Résumé : Dans sa période particulièrement dense de production au cours des années 1980 et 1990, le spectacle dit « postdramatique » affirme régulièrement sa volonté de rompre avec toute forme de narration qu’illustrent des formes dramatiques plus conventionnelles. C’est même devenu un topos critique de dire que le théâtre postdramatique échappe à la narration ou la rend problématique, tant pour qualifier sa production (en termes de projet dramaturgique) que sa réception par le public.

Cependant, la force du déni installe le doute. Je me suis inquiété de l’insistance avec laquelle une certaine manière de concevoir le théâtre écartait ou s’opposait à un élément aussi structurant et persistant que le récit (en termes culturels, littéraires, dramatiques, …). Après avoir posé les termes de sa définition, j’ai voulu vérifier si le spectacle postdramatique ne contenait vraiment plus aucune forme de récit, quand bien même cette fonction lui serait implicitement ou explicitement contestée. Ma décision de mener l’enquête a été essentiellement provoquée par deux phénomènes : une intuition narrative qui se manifeste quand même vis-à-vis de ces spectacles (sur quoi est-elle fondée ?), et l’existence de textes qui en font le compte-rendu sur un mode narratif à la réception. Par ailleurs, j’ai senti le besoin d’analyser de manière un peu plus fine cette poétique non-narrative déclarée par les auteurs.

* * *

During a particularly dense production period running in the 1980s and 1990s, the so-called “postdramatic” theatre regularly attempted to break from all forms of narration utilized in more conventional dramatic forms. It became a recurring critical leitmotif to say that postdramatic theatre either eschewed narration entirely or rendered it problematic, whether as a qualifier to its production (in dramaturgical terms) or to explain audience reaction.
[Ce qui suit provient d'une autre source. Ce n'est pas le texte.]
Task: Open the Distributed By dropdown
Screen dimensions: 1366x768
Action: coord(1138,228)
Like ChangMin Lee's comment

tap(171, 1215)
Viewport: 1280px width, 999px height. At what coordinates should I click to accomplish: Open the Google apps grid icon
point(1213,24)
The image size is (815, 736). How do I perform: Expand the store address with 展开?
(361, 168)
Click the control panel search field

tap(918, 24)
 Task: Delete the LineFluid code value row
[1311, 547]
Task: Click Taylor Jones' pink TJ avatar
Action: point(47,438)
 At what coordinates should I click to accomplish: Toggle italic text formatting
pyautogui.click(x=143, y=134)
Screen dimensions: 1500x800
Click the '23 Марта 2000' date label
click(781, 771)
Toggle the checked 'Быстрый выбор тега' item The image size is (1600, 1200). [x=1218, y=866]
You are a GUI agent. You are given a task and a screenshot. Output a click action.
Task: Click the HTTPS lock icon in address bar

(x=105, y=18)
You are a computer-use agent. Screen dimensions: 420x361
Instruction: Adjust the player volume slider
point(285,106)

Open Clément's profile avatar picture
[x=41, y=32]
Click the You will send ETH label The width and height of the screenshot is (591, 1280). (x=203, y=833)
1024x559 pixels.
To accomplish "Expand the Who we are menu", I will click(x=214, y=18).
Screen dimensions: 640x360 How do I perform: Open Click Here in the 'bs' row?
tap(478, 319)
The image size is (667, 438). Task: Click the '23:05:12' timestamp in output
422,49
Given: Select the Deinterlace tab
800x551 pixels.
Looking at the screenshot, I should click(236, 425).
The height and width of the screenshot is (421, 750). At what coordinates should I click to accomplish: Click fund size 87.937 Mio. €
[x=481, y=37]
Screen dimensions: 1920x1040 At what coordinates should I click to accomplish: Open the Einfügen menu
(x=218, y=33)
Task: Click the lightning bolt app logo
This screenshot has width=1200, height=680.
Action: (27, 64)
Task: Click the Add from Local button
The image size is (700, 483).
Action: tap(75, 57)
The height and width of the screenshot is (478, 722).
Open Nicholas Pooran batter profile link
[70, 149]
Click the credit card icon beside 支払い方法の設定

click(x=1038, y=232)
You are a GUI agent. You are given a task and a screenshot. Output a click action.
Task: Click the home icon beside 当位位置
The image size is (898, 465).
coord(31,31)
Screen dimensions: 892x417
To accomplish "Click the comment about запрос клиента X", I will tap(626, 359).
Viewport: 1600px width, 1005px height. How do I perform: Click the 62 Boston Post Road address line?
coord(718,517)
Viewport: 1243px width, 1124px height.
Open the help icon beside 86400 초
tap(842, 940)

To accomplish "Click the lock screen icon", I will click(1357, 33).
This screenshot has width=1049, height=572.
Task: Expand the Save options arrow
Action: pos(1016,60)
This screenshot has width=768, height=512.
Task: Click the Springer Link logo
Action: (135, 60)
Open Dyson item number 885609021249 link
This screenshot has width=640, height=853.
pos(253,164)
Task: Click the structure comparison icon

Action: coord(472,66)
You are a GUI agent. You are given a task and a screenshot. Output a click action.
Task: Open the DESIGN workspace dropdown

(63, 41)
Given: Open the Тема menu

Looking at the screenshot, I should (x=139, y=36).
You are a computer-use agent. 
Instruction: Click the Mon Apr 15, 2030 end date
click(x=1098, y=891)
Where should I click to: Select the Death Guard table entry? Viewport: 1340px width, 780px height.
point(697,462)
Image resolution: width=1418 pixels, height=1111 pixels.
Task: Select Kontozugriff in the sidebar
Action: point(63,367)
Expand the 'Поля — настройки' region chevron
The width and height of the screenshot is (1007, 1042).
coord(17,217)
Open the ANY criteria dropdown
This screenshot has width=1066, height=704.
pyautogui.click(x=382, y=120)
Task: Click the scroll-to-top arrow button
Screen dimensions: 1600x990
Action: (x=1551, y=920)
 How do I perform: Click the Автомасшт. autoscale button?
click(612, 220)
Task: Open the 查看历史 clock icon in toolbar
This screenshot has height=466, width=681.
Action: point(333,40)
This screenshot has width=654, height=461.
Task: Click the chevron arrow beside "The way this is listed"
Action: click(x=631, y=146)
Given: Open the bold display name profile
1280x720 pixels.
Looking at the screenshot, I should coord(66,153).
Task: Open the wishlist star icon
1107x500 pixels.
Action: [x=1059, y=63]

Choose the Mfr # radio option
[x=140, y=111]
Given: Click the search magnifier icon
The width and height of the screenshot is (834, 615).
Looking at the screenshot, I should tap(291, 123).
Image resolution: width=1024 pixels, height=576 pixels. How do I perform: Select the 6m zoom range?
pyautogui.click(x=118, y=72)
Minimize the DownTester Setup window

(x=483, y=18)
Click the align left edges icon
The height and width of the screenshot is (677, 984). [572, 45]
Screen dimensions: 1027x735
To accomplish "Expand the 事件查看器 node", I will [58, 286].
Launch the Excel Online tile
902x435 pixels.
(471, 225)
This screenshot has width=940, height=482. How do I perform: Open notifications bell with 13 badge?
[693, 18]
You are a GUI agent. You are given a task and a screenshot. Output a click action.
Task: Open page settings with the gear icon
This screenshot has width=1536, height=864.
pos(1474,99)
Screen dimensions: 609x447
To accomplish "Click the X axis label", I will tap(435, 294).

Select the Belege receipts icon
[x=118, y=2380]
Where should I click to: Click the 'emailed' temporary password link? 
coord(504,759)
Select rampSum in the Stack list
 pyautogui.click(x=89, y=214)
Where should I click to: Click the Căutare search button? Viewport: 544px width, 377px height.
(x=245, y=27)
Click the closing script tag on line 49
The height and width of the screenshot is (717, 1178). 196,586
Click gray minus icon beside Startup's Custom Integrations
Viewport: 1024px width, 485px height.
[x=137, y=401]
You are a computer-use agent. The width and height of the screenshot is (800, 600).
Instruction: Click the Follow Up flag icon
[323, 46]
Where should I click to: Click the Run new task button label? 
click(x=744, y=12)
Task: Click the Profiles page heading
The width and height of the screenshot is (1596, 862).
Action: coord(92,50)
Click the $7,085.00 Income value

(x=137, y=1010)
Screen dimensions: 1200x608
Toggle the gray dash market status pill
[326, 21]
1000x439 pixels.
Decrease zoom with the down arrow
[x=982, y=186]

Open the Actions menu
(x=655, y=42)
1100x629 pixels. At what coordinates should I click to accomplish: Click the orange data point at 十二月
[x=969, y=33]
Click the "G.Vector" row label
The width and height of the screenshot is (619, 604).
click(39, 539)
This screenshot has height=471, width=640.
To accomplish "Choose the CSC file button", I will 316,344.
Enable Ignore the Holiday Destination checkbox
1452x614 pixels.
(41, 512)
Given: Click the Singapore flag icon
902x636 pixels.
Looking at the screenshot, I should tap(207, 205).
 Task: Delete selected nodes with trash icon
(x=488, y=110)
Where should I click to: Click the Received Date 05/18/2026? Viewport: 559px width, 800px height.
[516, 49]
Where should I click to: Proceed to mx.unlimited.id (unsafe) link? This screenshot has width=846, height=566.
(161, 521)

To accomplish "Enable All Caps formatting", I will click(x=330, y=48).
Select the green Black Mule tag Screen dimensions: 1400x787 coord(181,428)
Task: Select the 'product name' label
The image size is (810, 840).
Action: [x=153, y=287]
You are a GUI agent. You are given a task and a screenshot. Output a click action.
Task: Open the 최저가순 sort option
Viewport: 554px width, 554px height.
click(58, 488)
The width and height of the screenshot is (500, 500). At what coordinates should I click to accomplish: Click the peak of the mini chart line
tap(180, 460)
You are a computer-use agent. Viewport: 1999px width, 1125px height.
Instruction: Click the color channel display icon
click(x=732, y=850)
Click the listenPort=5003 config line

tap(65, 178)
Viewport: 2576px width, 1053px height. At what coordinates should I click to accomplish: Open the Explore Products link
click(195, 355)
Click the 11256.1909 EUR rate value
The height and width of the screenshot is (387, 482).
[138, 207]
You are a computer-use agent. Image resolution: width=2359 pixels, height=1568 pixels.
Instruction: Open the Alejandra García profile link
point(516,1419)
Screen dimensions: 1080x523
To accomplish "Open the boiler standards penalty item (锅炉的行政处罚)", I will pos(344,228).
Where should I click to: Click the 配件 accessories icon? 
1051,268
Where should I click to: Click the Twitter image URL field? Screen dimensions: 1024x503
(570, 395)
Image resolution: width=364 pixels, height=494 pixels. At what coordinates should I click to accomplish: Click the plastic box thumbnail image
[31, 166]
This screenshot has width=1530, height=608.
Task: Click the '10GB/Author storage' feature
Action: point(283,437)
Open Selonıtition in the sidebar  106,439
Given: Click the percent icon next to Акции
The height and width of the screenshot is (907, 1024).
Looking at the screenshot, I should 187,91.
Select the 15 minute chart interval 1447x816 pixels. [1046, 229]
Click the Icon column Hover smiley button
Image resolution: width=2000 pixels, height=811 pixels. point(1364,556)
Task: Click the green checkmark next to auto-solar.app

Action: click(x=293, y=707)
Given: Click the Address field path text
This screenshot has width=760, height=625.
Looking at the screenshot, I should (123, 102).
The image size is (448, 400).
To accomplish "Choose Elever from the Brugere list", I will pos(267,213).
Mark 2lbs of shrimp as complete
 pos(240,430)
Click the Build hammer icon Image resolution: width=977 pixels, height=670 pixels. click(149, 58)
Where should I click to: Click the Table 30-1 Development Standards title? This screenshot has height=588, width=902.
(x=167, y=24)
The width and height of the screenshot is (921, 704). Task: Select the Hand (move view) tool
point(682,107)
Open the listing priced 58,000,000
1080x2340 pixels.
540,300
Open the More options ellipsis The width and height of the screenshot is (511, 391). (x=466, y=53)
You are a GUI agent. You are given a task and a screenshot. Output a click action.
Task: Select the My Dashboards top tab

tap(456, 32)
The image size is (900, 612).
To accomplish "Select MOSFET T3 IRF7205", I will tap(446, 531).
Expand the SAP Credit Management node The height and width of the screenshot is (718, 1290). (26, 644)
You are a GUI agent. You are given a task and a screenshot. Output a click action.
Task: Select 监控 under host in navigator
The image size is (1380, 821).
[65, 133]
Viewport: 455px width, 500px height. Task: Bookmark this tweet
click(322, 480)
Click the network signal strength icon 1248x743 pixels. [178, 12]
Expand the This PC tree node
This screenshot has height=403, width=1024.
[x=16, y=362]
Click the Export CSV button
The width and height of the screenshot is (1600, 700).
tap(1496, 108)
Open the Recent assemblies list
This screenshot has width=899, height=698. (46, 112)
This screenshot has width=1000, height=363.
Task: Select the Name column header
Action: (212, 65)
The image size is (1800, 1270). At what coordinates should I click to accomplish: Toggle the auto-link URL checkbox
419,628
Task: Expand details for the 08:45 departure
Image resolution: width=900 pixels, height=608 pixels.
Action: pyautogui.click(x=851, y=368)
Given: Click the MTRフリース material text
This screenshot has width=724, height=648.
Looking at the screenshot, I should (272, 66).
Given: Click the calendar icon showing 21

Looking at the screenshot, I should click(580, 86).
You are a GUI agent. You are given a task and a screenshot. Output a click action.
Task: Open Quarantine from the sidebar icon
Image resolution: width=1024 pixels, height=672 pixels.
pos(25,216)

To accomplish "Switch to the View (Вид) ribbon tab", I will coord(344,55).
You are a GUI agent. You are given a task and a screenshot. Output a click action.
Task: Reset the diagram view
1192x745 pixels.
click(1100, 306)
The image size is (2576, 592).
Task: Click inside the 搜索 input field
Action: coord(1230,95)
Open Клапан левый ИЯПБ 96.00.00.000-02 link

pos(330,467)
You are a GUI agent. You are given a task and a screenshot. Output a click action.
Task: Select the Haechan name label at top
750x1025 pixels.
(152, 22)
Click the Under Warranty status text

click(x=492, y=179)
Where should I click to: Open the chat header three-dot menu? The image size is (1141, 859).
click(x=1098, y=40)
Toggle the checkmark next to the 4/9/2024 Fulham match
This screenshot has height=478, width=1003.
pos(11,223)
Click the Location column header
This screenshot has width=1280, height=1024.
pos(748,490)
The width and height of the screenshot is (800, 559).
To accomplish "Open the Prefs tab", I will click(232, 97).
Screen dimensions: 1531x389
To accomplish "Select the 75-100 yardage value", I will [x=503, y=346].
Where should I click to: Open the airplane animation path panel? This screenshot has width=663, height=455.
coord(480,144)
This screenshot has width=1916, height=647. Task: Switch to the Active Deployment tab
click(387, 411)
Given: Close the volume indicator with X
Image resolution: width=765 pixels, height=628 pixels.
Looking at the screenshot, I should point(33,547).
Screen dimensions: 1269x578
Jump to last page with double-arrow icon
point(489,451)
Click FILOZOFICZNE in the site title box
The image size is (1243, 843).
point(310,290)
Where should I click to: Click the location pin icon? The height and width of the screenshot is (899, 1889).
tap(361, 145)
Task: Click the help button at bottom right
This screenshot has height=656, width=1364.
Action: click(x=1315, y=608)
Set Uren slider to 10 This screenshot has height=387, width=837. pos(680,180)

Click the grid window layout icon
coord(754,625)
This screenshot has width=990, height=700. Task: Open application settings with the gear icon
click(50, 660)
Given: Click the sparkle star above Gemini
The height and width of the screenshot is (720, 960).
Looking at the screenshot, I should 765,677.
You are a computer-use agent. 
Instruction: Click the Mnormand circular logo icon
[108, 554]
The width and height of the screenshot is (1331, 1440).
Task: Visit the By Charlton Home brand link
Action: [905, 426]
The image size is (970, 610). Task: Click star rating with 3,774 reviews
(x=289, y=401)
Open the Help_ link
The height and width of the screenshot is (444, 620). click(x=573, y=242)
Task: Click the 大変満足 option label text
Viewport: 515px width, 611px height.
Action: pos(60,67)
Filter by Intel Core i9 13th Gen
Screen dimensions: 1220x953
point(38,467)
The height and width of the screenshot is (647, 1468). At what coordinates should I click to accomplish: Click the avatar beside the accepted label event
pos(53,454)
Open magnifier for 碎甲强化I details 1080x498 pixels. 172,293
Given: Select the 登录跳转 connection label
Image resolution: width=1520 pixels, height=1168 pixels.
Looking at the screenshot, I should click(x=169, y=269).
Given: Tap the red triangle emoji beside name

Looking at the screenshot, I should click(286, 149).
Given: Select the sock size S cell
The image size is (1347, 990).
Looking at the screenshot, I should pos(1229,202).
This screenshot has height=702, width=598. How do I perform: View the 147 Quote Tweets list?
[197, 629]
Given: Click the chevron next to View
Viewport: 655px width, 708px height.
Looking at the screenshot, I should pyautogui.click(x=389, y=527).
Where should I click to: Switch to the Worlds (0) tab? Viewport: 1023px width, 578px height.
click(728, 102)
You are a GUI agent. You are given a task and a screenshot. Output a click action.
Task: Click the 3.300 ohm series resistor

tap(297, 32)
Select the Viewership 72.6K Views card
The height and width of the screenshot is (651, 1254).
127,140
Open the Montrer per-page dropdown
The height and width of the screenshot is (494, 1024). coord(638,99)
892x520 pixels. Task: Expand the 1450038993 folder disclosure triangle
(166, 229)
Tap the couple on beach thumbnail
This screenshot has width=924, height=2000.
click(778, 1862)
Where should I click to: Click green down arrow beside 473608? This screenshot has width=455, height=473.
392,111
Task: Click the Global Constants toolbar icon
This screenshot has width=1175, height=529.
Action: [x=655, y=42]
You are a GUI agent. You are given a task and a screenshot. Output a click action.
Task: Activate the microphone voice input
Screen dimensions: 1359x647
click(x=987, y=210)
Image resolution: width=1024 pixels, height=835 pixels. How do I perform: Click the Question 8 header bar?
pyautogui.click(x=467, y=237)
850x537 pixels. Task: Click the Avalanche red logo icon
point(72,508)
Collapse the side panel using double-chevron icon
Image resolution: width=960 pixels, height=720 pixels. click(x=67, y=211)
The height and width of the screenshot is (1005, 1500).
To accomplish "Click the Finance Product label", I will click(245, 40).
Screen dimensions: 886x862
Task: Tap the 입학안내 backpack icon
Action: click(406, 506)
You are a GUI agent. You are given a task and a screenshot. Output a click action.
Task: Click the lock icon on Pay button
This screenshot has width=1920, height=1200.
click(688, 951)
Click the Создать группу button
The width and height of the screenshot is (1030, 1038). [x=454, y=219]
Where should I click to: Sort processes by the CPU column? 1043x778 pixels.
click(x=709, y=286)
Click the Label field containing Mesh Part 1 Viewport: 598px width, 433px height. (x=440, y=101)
However, repeated denial definitely inspires doubt. I was concerned that one particular way of thinking about theatre seemed to refuse or rule out such a consistent and structural element as the narrative (culturally, dramatically, as well as in literary terms). I therefore wished to be sure that certain postdramatic pieces really had not retained any form of storytelling, had the choice been made implicitly or explicitly to exclude it. My decision to begin this investigation was triggered by two specific phenomena: a narrative intuition which manifests itself whether one wants it or not when one sees one of these pieces (what is its foundation?), and the existence of texts produced at the reception level which still seem to form a narrative stream when examined. I also felt the need to undertake a more detailed analysis of this non-narrative poetics as laid out by its creators.